Yes he means it like he’s done with the marriage and will start discussing him moving out or my son and I moving out. We bought the house together a few years ago.


----------



## Jlb12

Lostinthought61 said:


> Tell me what would life look like if you both divorce? how would you support yourself ? When you say bonus dad is he his step father? how long have you been married? Sometimes if you realistically look at worse case scenarios it will better help you focus on the problem. I am not suggesting you will both take this path, but you need to look what that path will look like.


Reply: I make more than enough to support my son and I and am the so called “bread winner”. He does have a good job as well. We’ve both been married once before and he is my son’s step dad. In my mind, he says this because he’s afraid of not being the one who chooses to leave.


----------



## Jlb12

Hiner112 said:


> Does he mean that he's done arguing right now? Does he mean that he isn't ever going to discuss the issue?
> 
> It is a perfectly reasonable thing to say that you're too emotionally worked up to deal with a particular issue at the moment in a reasonable way. It is a lot less reasonable to mean that you're never going to revisit the topic. It could also mean that the "minor issue" isn't important enough to him to fight about. "You win, can we please move on now?" in other words
> 
> Of course, not every issue needs to be resolved every time. You can have a perfectly healthy relationship and not agree on everything.
> 
> As for approaching him, you might try to get at what he means by "I'm done." For best results you should try to ask in a way that isn't confrontational or he'll shortly be done with the follow on discussion of what that means. If he's stonewalling then you're seeing one of the horsemen of the relationship apocalypse.

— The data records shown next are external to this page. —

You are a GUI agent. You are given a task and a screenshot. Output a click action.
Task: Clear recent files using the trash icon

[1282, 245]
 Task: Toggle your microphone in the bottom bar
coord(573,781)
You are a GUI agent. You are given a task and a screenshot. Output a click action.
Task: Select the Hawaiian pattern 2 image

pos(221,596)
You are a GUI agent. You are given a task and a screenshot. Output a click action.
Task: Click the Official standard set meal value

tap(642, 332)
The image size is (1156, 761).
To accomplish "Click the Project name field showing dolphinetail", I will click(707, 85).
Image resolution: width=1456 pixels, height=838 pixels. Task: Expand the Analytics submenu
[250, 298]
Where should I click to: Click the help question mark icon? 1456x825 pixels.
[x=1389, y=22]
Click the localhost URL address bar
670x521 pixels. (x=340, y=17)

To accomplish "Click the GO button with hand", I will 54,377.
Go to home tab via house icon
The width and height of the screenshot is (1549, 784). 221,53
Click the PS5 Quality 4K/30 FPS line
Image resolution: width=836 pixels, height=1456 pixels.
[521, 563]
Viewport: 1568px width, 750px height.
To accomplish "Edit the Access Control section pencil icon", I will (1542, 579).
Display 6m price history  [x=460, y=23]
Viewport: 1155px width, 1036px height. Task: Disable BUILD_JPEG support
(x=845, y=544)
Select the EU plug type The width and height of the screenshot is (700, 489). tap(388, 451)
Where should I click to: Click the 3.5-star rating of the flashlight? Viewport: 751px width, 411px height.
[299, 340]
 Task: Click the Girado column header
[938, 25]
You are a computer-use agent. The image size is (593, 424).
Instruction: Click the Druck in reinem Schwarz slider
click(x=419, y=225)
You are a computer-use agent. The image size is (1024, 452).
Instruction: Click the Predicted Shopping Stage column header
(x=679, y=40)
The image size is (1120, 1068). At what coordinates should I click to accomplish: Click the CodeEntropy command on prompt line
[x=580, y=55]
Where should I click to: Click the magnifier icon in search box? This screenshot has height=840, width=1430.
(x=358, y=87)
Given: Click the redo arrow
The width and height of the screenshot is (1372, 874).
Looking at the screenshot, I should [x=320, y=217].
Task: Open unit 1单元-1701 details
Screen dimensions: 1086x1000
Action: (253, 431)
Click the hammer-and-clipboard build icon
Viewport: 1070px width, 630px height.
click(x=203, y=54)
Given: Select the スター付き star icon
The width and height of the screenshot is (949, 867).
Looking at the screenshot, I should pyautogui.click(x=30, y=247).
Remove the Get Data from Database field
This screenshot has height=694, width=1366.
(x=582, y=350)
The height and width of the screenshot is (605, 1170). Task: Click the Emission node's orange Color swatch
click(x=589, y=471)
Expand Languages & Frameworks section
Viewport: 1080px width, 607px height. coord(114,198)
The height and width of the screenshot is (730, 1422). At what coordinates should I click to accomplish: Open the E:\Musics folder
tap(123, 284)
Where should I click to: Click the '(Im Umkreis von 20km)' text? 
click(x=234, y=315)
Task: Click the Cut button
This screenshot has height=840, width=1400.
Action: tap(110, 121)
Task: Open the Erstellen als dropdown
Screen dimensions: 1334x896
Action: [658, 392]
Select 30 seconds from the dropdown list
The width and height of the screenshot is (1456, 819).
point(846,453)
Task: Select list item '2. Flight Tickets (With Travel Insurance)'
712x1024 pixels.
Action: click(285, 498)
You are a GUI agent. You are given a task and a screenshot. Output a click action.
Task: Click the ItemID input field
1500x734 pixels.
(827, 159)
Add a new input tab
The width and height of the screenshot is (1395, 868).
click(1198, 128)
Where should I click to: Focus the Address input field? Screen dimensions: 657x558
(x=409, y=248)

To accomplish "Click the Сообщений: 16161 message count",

Yes he means it like he’s done with the marriage and will start discussing him moving out or my son and I moving out. We bought the house together a few years ago.


----------



## Lostinthought61

Would both you be open to marriage counseling ? or do you feel that you are personally done?


----------



## Openminded

He’s your son’s stepdad? Why does that make it difficult to leave?


----------



## Jlb12

Openminded said:


> He’s your son’s stepdad? Why does that make it difficult to leave?


Because he’s been in his life for almost 4 years and he’s attached. He has feelings too.


----------



## Prodigal

You have the financial resources to leave. Take him up on his offer the next time he suggests it. My guess is he'll fold like a house of cards.

What he's doing is a manipulative/control technique to get you to stop discussing/arguing about whatever.

Oh, and if he doesn't fold and stands firm in pulling the plug on the marriage, I'd say you haven't lost much after all.


----------



## Jlb12

Lostinthought61 said:


> Would both you be open to marriage counseling ? or do you feel that you are personally done?


He has mentioned it. I’m actively searching for one now.


----------



## Openminded

Jlb12 said:


> Because he’s been in his life for almost 4 years and he’s attached. He has feelings too.


How old is he?


----------



## Jlb12

Openminded said:


> How old is he?


Almost 6.


----------



## Openminded

Jlb12 said:


> Almost 6.


Yeah, that time is a significant part of his life.


----------



## BigDaddyNY

He's done it so many times it seems a bit like an empty threat and you might try calling his bluff. The risk is he really may follow through. 

Throwing around divorce in an argument, repeatedly, obviously means there are significant marital issues. Maybe he doesn't know how to effectively communicate what his thoughts are during an argument and just throws that out there. Not making excuses, it is a very bad thing to do. 

Have you tried talking to him about how it makes you feel to be constantly under that threat? What he is saying, repeatedly, is that he doesn't want to be married to you. I don't know how often that actually happens to you, but every time has to be painful. Its right up there with I don't love you anymore. I know you want to stay together for the sake of your child, but do you really want him exposed to an unhappy marriage that has the constant threat of divorce hanging over it? . Should a kid grow up in that environment? Have you tried or discuss marriage counseling?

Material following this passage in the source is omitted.